Un crève-cœur, surtout, eu égard aux trésors d’inventivité déployés par l’entraîneur Jindřich Trpišovský pour prendre le meilleur sur les gros poissons à chaque rencontre. Un 4-3-2-1 avec marquage individuel contre l’Inter pour contrecarrer au mieux le 3-5-2 d’Antonio Conte en favorisant un pressing haut et agressif, un 4-2-3-1 davantage attentiste contre le Barça pour l’empêcher de créer ses surnombres… À chaque fois, la recette a fait mouche. Car avant de bien jouer, le Slavia a surtout fait déjouer. Qui du Barça, du Borussia ou de l’Inter peut se targuer d’avoir « bien joué » ou d’avoir « joué son jeu » face au Slavia ? Quel supporter a reconnu son équipe contre le petit poucet tchèque ? Le bénéfice de ce travail de sape est d’abord à mettre au crédit de l’inconnu technicien Trpišovský, qui a su faire de l’assise défensive personnalisable la marque de fabrique de son Slavia.
Slavia bien
Et avec le ballon ? Là aussi, le club de Prague faisait en fonction de la situation, qui en se ruant vers les cages en cas de pressing haut, qui en construisant de l’arrière sans hésiter à prendre des risques. Avec toujours un même dénominateur commun : proposer du jeu, quelles que soient les circonstances. Pas de phases de possession stériles au menu de ce Slavia, qui préfère le jeu en une touche, les redoublements, les passes osées… Et qui de mieux que « Pacho » Maturana pour résumer la philosophie ? « C’est un modèle où la défense est le problème de tous, où tout le monde est impliqué. Et défendre pour quoi ? Pour attaquer. On est dans l’essence même du foot. » Un modèle où les deux défenseurs centraux ne culminent qu’à 1,79m, où les enthousiasmants latéraux Vladimir Coufal et Jan Boril débordaient autant d’envie pour foncer devant que revenir mordre derrière, où les géniaux Tomáš Souček et Nicolae Stanciu bénéficiaient d’une liberté exaltante avec le ballon et inversement opposée à la méticulosité de leur mission au pressing.

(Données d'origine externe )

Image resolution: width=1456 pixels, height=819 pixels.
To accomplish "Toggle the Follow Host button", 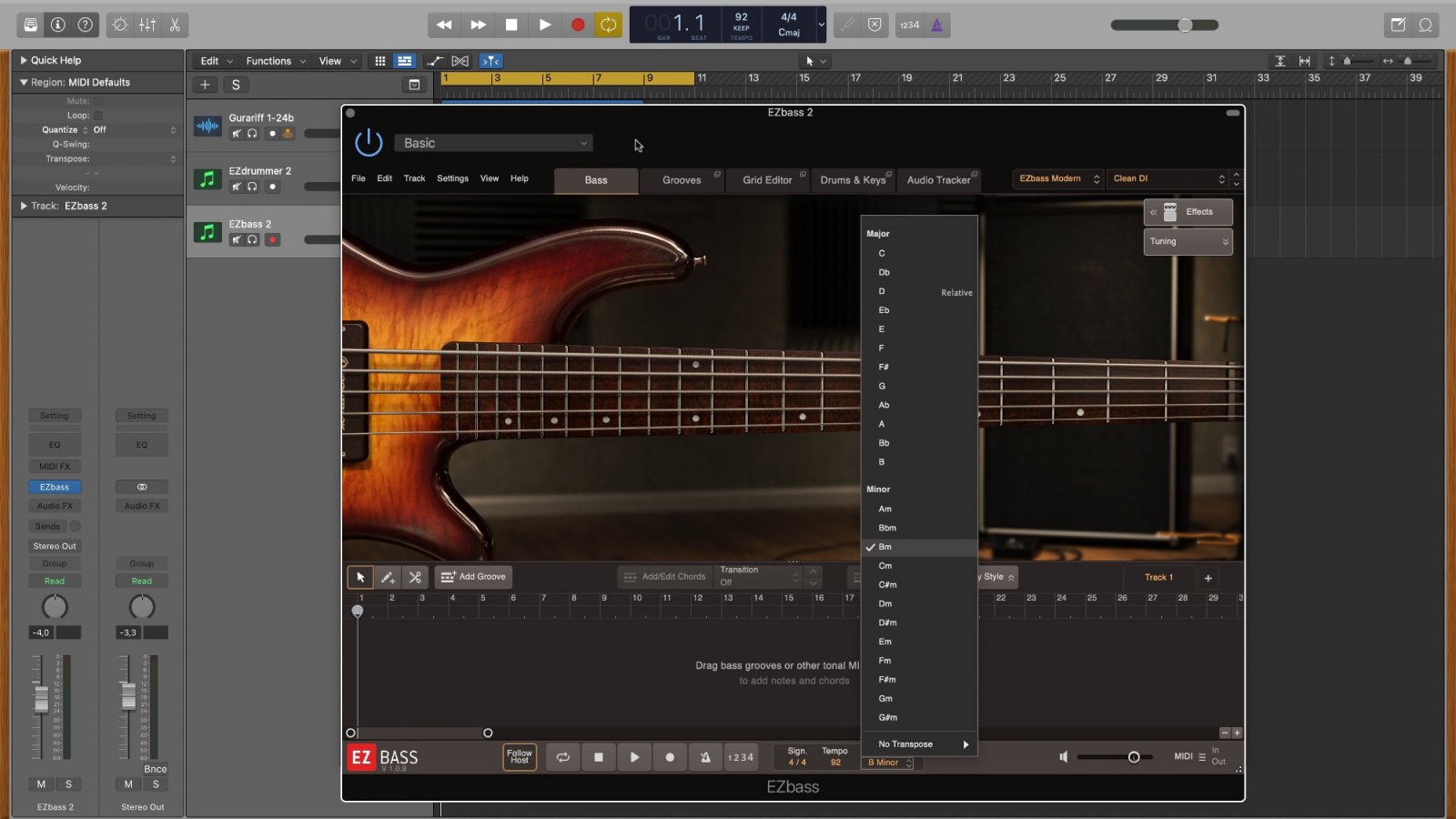I will [x=520, y=757].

C’est aussi ce qui fait la beauté de ce Slavia : proposer du jeu contre les gros, c’est déjà un grand pas en avant par rapport aux classiques confrontations « David contre Goliath » , mais poursuivre dans la même veine et avec autant d’ardeur malgré le manque de résultats, cela force encore plus le respect. « Mieux vaut perdre la tête haute que défendre tout au long de la rencontre. Il faut toujours s’efforcer de marquer, car jouer pour arracher un 0-0, c’est comme jouer à la roulette » , tranchait Trpišovský. Une prouesse d’autant plus louable pour un onze de départ composé en grande majorité de Tchèques et pour un club au budget estimé à une quarantaine de millions d’euros, lui qui était au bord de la faillite en 2015. Grâce à sa philosophie, le Slavia n’a pas seulement proposé de passionnantes et indécises confrontations lors de rencontres qui semblaient jouées d’avance. Il a aussi fourni une marche à suivre pour les futurs petits poucets reversés dans une poule de la mort en C1. Une marche à suivre, et beaucoup d’espoir.